Objective ▸ Output the lines unchanged, starting with the line that contains "1366x768 pixels." and continuing through the last line, both included. Leave the pictures out of your answer.

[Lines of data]
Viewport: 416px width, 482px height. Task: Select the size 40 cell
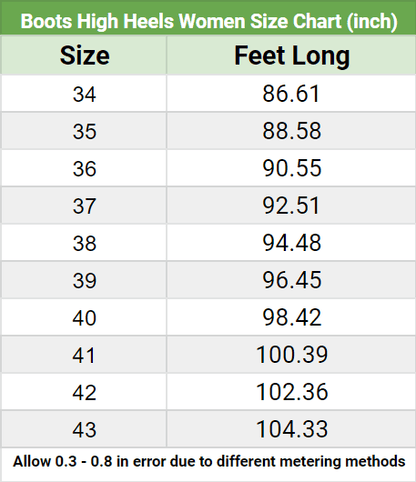click(x=84, y=317)
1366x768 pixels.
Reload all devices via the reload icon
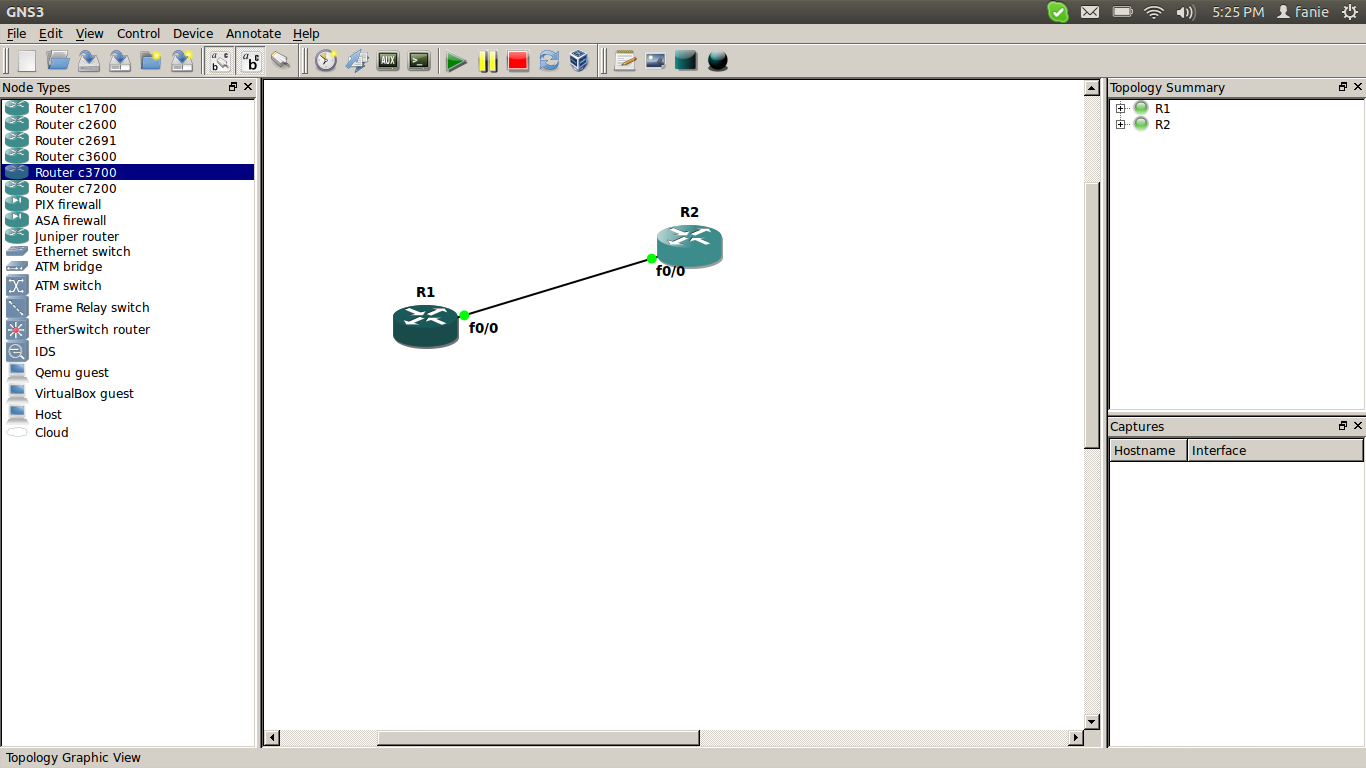click(549, 60)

Written response ▸
1366x768 pixels.
Reload all devices via the reload icon
click(549, 60)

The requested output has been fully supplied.